Cue Joe Perry, It's The Same Old Song And Dance

Across the three sources for my madness, it's a challenge to not repeat myself.  It gets harder when the same problems keep being problems for the Hawks. 

At least if they could be mediocre in new and creative ways, it would make my life easier.  Then again, if they were new and creative, they probably wouldn't be mediocre. 

But there's only so many times I can sit here and wonder why the Hawks don't play 60 minutes, why their penalty kill is a short-bus, and why they're so easy to play against, and why their best players can't be arsed to be their best players every night.  The constant line changing, the baffling scratches, the continued use of the blunt object that's too slow to wield in John Scott... I can only rail against this for so long before I'll be George Costanza with Les Misérables stuck in his head. 

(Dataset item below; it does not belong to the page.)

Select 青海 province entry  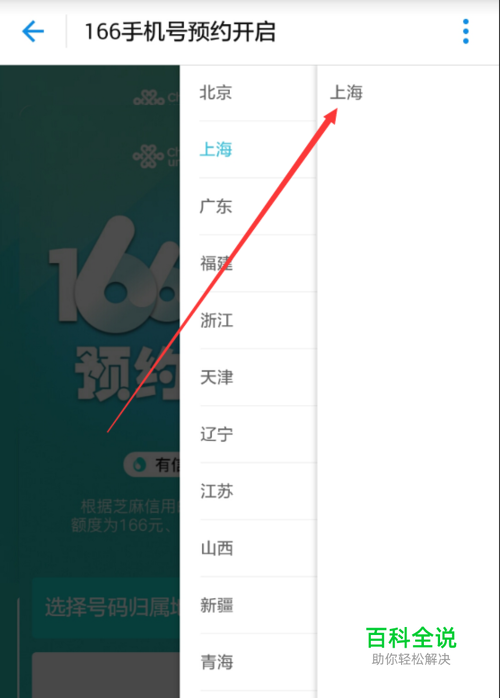click(x=248, y=662)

So let's focus on last night's numbers:

BOXSCORE | SHIFT CHARTS | CORSI

  • The first thing that might jump out at you is the ridiculous CORSI numbers.  Let me restate that these are only at even-strength, and don't count the comedic penalty kill the Hawks are sporting. 

    It speaks to how even a modicum of effort from the Hawks and they can pretty much pin teams in their own zone and snuff them out in theirs.  But this wasn't some heroic effort from Stars goalie Kari Lehtonen

    If you check the boxscore, you'll see the Stars blocked 20 shots.  Now, usually that would sound pretty Herculian.  But from being there, it was largely a case of the Hawks lazily firing when there was no lane, or a Star no more than five feet in front of them. 

    Duncan Keith had seven shots blocked, which has been an infuriating problem all year.  I can't remember once Keith either faking a shot and attempting to walk around the first forward out to him to open up a lane, or a simple, quick wrister that would at least get through.  And every time a shot gets blocked from him, it tends to end the possession.
     
  • More damning is the two giveaways each from Keith and Brent Seabrook.  That's a pair expected to be the best players on the ice.  Tack on another two from Patrick Kane and 12 in total, and can you spell "unacceptable?"
     
  • Tomas Kopecky was credited with four hits, but I certainly don't remember any of them, and despite his goal he is a waste of my time.  He doesn't backcheck (and his poor efforts at it led to the first power play goal against) he stands still when pursuing the puck and thus just reaches with his stick, and gets knocked off the puck far too easily. 
     
  • John Scott and Ryan Johnson got less than five minutes of ice each, so it's great that Jack Skille and Jake Dowell were scratched so the Hawks couldn't roll four lines. And Johnson took three faceoffs.  And didn't kill any penalties.

Ok, now I'm going blind, that's enough.